I plan to continue working on my Person In Time project, a 360 video performance that simultaneously will show all my movements, actions, and possibly, affections, over a 24h quarantine day.
The stay-at-home order has enabled the transfer of our outdoor activities and operations into the domestic space. What used to happen outside of our walls, now happens virtually all over our places. Our house is, therefore, the control room for the production, consumption, and biopolitics of our lives (P. Preciado, 2020). This project aims to complete the cycle signifying the surveillance techniques of our bodies by public and private institutions, but now inside of the new country demarcated within our partitions.
My main goal during the rest of the semester will be to speculate with the deformation of time along the spatial axis of my home in different ways:
- simultaneous actions of different time-periods
- looped movements
- timelapse recording of outdoor and indoor lighting settings
- interactions between asynchronous actions (with green screen removal)

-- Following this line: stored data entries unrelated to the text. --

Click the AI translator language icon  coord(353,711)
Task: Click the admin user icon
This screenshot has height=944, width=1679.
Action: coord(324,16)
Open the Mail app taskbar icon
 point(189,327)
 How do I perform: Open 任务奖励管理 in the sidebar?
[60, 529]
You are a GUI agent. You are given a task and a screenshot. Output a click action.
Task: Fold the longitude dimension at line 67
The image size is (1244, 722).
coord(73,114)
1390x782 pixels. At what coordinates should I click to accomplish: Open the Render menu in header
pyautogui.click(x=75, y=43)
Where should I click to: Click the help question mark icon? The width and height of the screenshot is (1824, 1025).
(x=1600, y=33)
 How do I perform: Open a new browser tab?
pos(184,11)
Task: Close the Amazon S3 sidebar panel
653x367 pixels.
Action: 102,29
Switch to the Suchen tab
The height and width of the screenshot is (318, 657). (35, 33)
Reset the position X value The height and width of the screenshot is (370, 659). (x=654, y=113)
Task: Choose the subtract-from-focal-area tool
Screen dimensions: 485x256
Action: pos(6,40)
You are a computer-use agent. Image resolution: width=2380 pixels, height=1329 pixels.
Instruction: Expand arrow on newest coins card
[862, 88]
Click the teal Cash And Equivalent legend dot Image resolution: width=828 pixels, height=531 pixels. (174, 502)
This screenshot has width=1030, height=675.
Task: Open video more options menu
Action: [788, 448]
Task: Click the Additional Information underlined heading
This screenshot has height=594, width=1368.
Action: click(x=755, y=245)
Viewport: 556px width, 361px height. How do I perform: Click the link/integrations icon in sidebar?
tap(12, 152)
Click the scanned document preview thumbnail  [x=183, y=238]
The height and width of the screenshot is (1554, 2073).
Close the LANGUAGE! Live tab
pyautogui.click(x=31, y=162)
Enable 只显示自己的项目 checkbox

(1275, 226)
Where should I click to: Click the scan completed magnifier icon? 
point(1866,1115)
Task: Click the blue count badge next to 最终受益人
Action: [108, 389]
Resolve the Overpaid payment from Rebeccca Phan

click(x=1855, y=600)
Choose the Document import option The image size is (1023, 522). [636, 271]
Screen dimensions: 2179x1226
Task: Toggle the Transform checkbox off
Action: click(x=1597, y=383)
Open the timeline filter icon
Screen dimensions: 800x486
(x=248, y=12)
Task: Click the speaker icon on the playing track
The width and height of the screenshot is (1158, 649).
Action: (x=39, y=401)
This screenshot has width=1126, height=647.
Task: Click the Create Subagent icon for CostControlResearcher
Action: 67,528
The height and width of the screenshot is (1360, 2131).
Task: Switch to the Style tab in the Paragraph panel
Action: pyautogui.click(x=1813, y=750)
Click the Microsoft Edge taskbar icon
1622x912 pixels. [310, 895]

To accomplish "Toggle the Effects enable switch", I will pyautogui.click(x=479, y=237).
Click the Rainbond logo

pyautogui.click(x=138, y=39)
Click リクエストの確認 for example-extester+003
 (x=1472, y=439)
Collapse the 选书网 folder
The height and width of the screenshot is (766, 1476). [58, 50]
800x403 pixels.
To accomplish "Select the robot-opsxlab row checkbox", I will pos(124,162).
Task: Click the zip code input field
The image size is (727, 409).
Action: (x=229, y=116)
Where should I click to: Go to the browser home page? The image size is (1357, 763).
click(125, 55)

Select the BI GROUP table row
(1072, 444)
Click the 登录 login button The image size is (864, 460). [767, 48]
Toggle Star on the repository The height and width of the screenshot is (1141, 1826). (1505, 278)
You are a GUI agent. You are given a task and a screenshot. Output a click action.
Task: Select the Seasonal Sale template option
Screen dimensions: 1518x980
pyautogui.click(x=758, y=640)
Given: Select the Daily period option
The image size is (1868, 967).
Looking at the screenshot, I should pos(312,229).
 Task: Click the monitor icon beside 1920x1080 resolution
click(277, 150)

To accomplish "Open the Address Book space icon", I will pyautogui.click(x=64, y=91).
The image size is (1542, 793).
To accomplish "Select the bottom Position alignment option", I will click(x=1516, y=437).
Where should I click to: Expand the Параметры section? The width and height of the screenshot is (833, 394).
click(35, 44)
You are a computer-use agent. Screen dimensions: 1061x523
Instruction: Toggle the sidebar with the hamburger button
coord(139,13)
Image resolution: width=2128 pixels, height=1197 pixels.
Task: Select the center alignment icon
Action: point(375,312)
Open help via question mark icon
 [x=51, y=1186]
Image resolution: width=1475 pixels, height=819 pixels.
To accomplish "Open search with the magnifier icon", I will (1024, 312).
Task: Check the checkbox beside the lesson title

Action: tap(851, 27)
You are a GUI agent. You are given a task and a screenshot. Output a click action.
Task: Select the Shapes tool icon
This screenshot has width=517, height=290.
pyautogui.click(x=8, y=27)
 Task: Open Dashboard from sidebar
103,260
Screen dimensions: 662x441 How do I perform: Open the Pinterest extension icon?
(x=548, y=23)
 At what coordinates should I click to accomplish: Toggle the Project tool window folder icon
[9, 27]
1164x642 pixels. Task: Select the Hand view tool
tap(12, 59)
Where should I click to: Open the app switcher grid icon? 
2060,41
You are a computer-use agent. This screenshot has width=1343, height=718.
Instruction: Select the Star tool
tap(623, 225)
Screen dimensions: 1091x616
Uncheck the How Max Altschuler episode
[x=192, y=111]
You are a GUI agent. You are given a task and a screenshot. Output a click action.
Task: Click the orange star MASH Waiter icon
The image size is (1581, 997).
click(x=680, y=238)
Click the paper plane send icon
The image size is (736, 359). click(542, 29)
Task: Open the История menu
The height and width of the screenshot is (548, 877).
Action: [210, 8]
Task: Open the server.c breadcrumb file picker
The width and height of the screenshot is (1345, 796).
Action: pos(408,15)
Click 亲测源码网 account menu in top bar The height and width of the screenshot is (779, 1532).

I will use a fixed 360 camera to record my whole living space at once. Then, I will use a background subtraction algorithm (possibly, this one) to rotoscope myself in various clips and edit a final video piece with all the different fragments. Although the performance will contain unhomely activities and distorted views of the anxious experience of enclosed living, I will avoid choreographing and beautifying the movements to produce a pseudo-surrealistic documentary.
References:
Readings:
- NO FUN by Tina Rivers Ryan
- Sopa de Wuhan: Pensamiento Contemporáneo en Tiempos de Pandemias by Giorgio Agamben, Slavoj ŽiŽek, Jean Luc Nancy, Franco “Bifo” Berardi, Santiago López Petit, Judith Butler, Alain Badiou, David Harvey, Byung-Chul Han, Raúl Zibechi, María Galindo, Markus Gabrie, Gustavo Yañez González, Patricia Manrique, and Paul B. Preciado.